Di belakang Asrama Polisi, Sungguminasa, pada 1970-an terdapat pekuburan warga. Bersama teman-teman se-kompleks kami sering merayap di bawah kawat pembatas untuk masuk ke pekuburan itu. Kami pun bermain sepuasnya, bersembunyi di akar pohon kenari yang sudah berumur ratusan tahun sembari menunggu embusan angin menjatuhkan buah kenari. Kami berebut dengan sengit setiap kali ada buah yang jatuh. Teman saya kadang berkelahi dengan sengit hanya memperebutkan sebiji kenari.
Suatu hari saya benar-benar merasa kehilangan ketika melihat dengan mata kepala sendiri, pohon kenari itu perlahan-lahan rebah dikarenakan angin kencang. Saya kehilangan tempat bermain yang teramat akrab di dalam pekuburan itu. Saya merasa teman-teman yang lain pun demikian. Sungguh, saya merasa ada yang hilang dalam keseharian saya.
Bapak pensiun pada akhir 1970-an, dan ia pun memboyong kami ke kampung halaman di Ujungpandang (ketika itu). Sepetak rumah di asrama polisi kami tinggalkan dengan ikhlas. Di atas truk, bersama barang-barang dan gulungan kasur, saya melambaikan tangan kepada teman-teman dan pak polisi teman bapak — juga sesekali menatap jauh kawasan pekuburan tempat bermain saya.
Tiba di tempat yang baru, rumah lagi-lagi berdekatan dengan pekuburan. Kali ini letaknya di depan rumah dan hanya diantarai seruas jalan. Setiap keluar rumah praktis yang kali pertama terlihat adalah pekuburan itu. Lagi-lagi kawasan pekuburan ini menjadi salah satu tempat bermain saya, selain persawahan untuk bermain bola.
Jenazah yang dimasukkan ke liang lahat sudah sangat akrab dalam ingatan saya. Prosesi pemakaman juga sudah saya hapal betul. Malah, ketika tumbuh remaja, saya sering terlibat dalam proses pemakaman itu. Misalnya pergi mengambil keranda mayat yang disimpan di belakang masjid kemudian mengangkatnya bersama teman-teman. Termasuk memahat nama sang jenazah di kayu nisan dan ikut memandikan jenazah.
Pernah pula saya ikut menggali kubur.

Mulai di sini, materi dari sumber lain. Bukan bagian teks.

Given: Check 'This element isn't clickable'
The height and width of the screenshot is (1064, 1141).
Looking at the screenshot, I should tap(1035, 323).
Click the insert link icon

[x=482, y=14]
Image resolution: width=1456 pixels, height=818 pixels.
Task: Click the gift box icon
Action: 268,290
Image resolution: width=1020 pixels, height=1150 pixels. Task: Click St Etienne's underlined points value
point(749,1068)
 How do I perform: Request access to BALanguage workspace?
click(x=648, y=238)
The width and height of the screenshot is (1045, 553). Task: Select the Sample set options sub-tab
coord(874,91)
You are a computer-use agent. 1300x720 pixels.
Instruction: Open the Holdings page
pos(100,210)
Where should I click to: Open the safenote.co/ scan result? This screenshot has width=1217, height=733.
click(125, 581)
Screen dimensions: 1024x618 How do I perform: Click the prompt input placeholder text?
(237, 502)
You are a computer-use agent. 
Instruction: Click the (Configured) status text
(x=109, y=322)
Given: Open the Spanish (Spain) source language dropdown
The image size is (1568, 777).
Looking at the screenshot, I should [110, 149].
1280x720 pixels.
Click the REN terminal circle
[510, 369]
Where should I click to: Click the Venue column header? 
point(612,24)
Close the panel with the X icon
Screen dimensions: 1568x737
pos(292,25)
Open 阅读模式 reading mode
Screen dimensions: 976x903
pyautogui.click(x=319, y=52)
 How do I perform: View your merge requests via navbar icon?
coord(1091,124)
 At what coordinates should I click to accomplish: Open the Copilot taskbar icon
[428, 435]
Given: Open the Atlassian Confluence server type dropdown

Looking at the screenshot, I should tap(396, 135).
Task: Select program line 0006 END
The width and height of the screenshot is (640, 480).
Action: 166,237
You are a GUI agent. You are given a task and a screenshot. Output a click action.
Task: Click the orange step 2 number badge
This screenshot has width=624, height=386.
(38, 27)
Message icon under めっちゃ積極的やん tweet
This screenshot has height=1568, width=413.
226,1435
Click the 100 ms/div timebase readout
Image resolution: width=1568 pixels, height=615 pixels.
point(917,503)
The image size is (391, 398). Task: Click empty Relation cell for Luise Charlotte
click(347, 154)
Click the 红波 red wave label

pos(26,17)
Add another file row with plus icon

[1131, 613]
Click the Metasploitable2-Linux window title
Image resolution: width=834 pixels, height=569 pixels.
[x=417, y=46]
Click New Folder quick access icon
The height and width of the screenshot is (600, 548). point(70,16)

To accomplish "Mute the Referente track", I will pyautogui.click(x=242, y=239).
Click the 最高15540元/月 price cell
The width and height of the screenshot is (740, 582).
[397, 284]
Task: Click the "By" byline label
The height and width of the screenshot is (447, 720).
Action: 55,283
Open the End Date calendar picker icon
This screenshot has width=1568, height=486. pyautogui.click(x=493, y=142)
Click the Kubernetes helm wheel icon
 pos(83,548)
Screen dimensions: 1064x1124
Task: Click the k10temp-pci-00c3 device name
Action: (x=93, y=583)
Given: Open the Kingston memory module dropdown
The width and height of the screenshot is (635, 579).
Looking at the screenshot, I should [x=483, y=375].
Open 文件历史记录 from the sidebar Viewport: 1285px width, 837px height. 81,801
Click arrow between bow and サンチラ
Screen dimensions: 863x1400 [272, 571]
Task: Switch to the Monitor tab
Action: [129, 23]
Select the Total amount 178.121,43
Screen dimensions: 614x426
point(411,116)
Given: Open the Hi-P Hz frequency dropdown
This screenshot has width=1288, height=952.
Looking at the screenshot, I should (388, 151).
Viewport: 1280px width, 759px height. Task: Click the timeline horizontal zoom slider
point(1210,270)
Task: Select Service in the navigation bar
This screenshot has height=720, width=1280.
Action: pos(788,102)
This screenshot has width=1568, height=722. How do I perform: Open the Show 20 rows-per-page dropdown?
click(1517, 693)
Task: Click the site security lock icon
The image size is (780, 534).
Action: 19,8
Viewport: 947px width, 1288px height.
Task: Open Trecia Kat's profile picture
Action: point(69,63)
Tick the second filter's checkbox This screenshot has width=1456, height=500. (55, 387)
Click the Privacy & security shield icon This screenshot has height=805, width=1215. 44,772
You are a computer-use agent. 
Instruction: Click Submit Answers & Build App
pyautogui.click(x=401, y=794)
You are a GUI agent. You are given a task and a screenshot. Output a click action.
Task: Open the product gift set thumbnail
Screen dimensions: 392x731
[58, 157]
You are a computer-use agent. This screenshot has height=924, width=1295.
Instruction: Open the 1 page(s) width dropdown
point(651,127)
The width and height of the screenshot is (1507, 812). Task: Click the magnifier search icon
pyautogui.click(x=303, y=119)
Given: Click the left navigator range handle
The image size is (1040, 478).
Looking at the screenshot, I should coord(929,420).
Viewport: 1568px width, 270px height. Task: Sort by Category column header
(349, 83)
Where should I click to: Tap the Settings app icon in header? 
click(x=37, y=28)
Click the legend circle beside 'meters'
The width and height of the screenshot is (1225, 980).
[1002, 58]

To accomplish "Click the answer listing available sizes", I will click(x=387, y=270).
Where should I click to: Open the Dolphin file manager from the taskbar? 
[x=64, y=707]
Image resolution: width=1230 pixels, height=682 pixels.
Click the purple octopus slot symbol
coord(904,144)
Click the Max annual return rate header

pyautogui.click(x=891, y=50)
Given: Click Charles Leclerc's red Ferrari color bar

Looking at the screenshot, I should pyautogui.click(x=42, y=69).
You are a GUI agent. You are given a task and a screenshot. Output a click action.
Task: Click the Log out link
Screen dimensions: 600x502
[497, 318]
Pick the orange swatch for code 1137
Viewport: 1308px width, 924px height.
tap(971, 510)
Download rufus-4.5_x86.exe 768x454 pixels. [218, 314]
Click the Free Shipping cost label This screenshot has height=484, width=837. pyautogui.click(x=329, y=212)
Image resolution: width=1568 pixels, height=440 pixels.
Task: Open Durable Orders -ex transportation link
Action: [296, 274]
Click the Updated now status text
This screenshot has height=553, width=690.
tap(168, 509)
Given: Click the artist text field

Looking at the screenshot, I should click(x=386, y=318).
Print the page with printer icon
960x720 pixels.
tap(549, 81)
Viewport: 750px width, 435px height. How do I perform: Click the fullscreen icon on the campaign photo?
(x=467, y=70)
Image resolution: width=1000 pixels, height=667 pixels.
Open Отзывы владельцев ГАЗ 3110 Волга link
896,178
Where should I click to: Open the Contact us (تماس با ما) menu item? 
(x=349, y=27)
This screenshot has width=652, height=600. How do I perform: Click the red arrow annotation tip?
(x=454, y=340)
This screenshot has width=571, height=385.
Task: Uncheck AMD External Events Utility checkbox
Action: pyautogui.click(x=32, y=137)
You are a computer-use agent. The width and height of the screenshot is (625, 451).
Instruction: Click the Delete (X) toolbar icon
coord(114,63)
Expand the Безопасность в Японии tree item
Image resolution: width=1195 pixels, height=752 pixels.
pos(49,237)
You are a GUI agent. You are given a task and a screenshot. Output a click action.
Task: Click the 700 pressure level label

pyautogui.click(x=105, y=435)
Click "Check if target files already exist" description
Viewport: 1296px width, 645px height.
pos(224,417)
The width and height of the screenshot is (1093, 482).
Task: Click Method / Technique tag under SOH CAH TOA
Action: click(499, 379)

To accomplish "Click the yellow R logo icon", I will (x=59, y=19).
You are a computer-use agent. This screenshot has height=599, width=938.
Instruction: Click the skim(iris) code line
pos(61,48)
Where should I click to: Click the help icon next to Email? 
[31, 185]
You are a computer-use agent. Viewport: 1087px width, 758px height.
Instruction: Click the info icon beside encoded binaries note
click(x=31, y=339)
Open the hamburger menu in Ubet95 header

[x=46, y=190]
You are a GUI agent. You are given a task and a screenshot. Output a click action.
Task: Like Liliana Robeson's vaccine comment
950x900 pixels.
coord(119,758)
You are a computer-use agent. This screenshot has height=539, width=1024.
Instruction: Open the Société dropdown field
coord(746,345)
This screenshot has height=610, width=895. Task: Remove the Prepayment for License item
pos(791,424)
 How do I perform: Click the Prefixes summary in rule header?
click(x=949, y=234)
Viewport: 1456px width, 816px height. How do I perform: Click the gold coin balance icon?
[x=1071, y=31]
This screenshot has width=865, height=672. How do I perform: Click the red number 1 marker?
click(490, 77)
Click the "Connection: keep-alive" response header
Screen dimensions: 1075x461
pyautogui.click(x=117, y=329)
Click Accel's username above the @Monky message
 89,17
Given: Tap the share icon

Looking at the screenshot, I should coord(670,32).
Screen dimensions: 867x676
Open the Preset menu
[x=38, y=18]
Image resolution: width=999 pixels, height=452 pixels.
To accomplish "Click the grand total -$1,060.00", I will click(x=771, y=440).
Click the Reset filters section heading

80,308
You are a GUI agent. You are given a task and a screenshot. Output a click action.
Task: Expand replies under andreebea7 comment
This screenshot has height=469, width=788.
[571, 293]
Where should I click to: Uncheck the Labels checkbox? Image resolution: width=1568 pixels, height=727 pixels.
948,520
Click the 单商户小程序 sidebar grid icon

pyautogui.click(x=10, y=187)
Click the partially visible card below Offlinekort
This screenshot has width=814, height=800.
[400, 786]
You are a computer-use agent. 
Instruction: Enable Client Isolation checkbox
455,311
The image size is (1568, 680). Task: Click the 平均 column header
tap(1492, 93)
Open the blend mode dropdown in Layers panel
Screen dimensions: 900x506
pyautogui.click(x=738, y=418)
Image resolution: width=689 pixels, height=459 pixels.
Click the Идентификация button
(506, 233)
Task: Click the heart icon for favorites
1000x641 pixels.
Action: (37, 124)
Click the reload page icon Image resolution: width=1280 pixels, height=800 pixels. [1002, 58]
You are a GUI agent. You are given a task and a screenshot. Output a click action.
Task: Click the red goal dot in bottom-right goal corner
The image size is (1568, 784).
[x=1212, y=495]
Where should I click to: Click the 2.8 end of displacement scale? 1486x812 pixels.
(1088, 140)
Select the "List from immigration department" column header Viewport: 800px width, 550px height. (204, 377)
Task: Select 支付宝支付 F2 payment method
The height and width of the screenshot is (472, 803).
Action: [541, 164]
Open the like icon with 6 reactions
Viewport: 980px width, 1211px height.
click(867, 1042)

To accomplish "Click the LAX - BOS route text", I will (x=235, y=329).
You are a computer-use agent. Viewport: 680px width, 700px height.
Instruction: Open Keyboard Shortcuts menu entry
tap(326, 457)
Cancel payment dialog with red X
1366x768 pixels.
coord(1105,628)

Kubur itu digali dekat kuburan yang masih baru. Teman-teman mengatakan saya tidak usah melakukannya. Tapi saya ingin juga. Sambil menggali, saya membayangkan bahwa bagaimana sekiranya nanti kita dimasukkan ke liang seperti ini. Betapa tidak berdayanya. Bagaimana ketika malaikat datang dari dua arah kemudian melakukan fit and proper test.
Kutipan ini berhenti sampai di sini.